The forms are the primary mechanism through which the government intends to enforce the health care reform law's minimum essential coverage and shared responsibility requirements for employers.
Beginning in 2015, employers with at least 100 full-time employees will be required to certify that benefits-eligible employees and their dependents have been offered minimum essential coverage and that their employees' contributions to their premiums comply with cost-sharing limits established under the reform law. Smaller employers with 50-99 full-time employees are required to begin reporting in 2016.
Additionally, self-insured employers will be required to submit documentation to ensure compliance with minimum essential coverage requirements under the reform law's individual coverage mandate.
“In accordance with the IRS' normal process, these draft forms are being provided to help stakeholders, including employers, tax professionals and software providers, prepare for these new reporting provisions and to invite comments from them,” the IRS said in a statement released Thursday.
The IRS said it expects to publish draft instructions for completing the reporting forms by late August and that both the forms and the instructions would be finalized later this year.
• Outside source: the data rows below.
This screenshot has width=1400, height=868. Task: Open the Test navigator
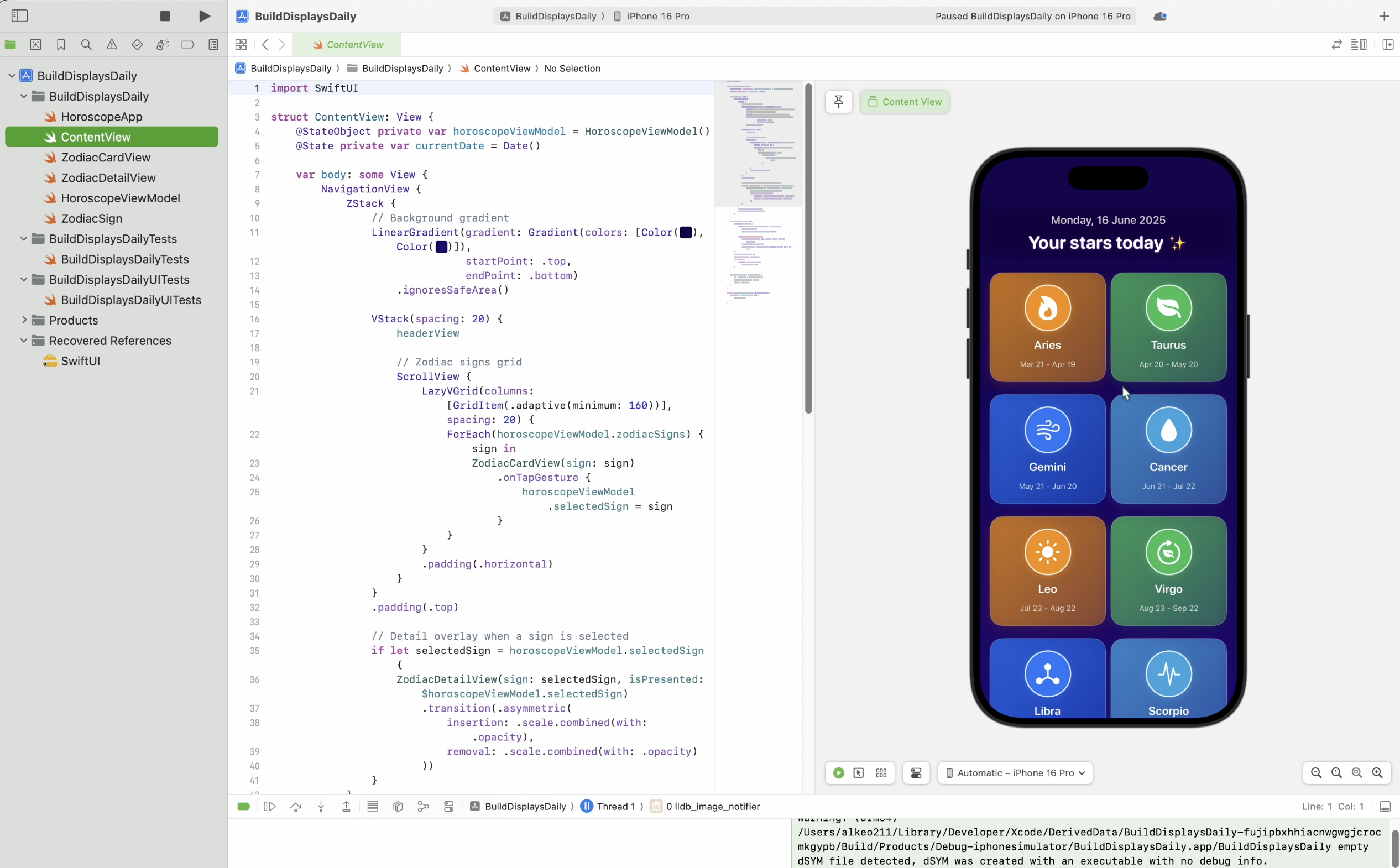[x=137, y=45]
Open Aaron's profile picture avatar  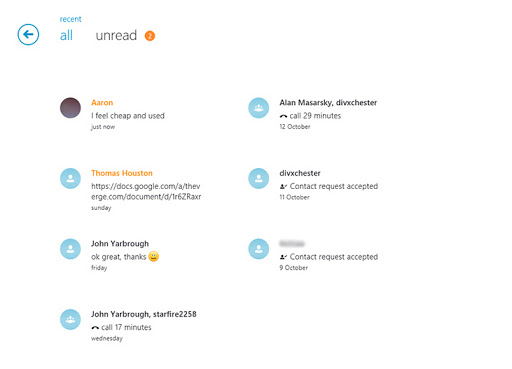point(70,108)
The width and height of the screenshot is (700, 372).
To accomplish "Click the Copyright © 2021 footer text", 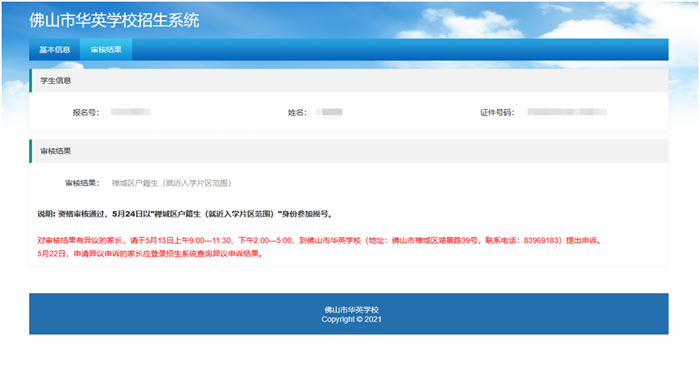I will 351,319.
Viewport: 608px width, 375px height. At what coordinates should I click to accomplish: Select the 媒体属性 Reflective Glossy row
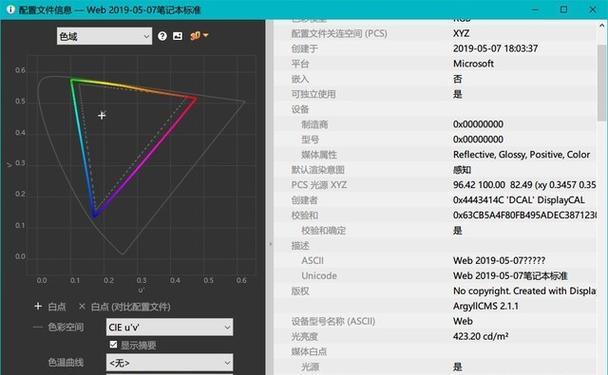coord(435,155)
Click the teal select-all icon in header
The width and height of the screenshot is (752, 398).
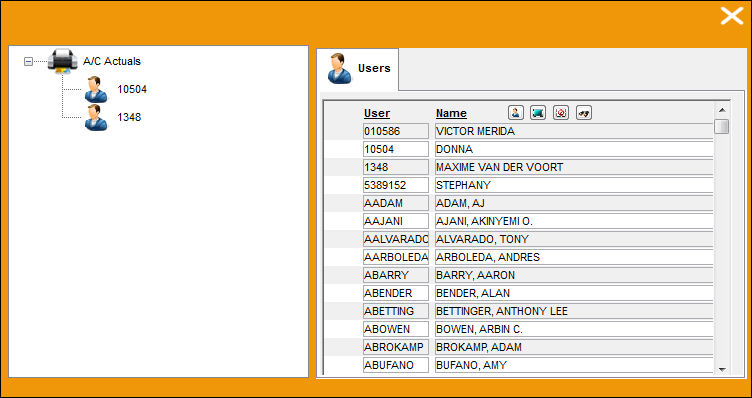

Last year, the Obama administration announced it would postpone implementation of employers' minimum essential coverage and shared responsibility obligations under the reform law for one year, largely due to widespread complaints about the complexity of the reporting requirements.
Though several months have passed since the administration issued a simplified set of information reporting rules, many employers have delayed preparations for meeting the requirements until the forms and instructions are available for review, said Richard Stover, a principal with Buck Consultants at Xerox in Secaucus, New Jersey.
“A lot of employers really haven't been doing anything about reporting requirements, even with the final regulations in place, because they were waiting for these forms,” Mr. Stover said. “This is something they've been anxious to see.”